## Your objective
The records that follow are to be transcribed word for word.

Records supplied: Begin

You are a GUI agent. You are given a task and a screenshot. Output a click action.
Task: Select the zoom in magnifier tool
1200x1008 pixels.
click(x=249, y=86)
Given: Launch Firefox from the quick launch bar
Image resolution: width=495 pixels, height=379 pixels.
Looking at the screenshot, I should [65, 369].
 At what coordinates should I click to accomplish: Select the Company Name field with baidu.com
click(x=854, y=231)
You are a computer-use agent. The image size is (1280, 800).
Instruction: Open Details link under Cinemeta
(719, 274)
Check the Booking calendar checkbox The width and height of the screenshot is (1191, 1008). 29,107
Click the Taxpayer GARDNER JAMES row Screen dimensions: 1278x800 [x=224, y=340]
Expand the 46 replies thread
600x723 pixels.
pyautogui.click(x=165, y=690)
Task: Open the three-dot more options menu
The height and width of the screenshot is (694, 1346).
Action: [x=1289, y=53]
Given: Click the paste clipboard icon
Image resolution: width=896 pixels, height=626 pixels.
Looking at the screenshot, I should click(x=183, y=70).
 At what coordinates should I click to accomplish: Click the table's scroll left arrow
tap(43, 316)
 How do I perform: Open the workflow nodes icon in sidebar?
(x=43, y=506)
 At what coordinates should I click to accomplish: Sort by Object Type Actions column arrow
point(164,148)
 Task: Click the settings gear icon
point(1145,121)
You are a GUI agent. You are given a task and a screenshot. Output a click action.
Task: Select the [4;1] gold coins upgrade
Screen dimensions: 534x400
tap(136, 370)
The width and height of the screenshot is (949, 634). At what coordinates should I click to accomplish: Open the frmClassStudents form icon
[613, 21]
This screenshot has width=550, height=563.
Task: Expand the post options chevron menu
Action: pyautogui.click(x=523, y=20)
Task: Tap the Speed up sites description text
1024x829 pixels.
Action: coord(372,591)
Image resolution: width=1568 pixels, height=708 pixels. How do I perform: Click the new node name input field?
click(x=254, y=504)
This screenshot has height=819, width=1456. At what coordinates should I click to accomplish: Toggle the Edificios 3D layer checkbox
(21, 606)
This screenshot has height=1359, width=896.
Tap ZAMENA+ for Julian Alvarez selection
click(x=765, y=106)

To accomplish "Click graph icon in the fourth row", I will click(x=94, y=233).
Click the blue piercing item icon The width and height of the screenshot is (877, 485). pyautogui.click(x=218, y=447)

Records supplied: End

## Response
You are a GUI agent. You are given a task and a screenshot. Output a click action.
Task: Select the zoom in magnifier tool
1200x1008 pixels.
click(x=249, y=86)
Given: Launch Firefox from the quick launch bar
Image resolution: width=495 pixels, height=379 pixels.
Looking at the screenshot, I should [65, 369].
 At what coordinates should I click to accomplish: Select the Company Name field with baidu.com
click(x=854, y=231)
You are a computer-use agent. The image size is (1280, 800).
Instruction: Open Details link under Cinemeta
(719, 274)
Check the Booking calendar checkbox The width and height of the screenshot is (1191, 1008). 29,107
Click the Taxpayer GARDNER JAMES row Screen dimensions: 1278x800 [x=224, y=340]
Expand the 46 replies thread
600x723 pixels.
pyautogui.click(x=165, y=690)
Task: Open the three-dot more options menu
The height and width of the screenshot is (694, 1346).
Action: [x=1289, y=53]
Given: Click the paste clipboard icon
Image resolution: width=896 pixels, height=626 pixels.
Looking at the screenshot, I should click(x=183, y=70).
 At what coordinates should I click to accomplish: Click the table's scroll left arrow
tap(43, 316)
 How do I perform: Open the workflow nodes icon in sidebar?
(x=43, y=506)
 At what coordinates should I click to accomplish: Sort by Object Type Actions column arrow
point(164,148)
 Task: Click the settings gear icon
point(1145,121)
You are a GUI agent. You are given a task and a screenshot. Output a click action.
Task: Select the [4;1] gold coins upgrade
Screen dimensions: 534x400
tap(136, 370)
The width and height of the screenshot is (949, 634). At what coordinates should I click to accomplish: Open the frmClassStudents form icon
[613, 21]
This screenshot has width=550, height=563.
Task: Expand the post options chevron menu
Action: pyautogui.click(x=523, y=20)
Task: Tap the Speed up sites description text
1024x829 pixels.
Action: coord(372,591)
Image resolution: width=1568 pixels, height=708 pixels. How do I perform: Click the new node name input field?
click(x=254, y=504)
This screenshot has height=819, width=1456. At what coordinates should I click to accomplish: Toggle the Edificios 3D layer checkbox
(21, 606)
This screenshot has height=1359, width=896.
Tap ZAMENA+ for Julian Alvarez selection
click(x=765, y=106)

To accomplish "Click graph icon in the fourth row", I will click(x=94, y=233).
Click the blue piercing item icon The width and height of the screenshot is (877, 485). pyautogui.click(x=218, y=447)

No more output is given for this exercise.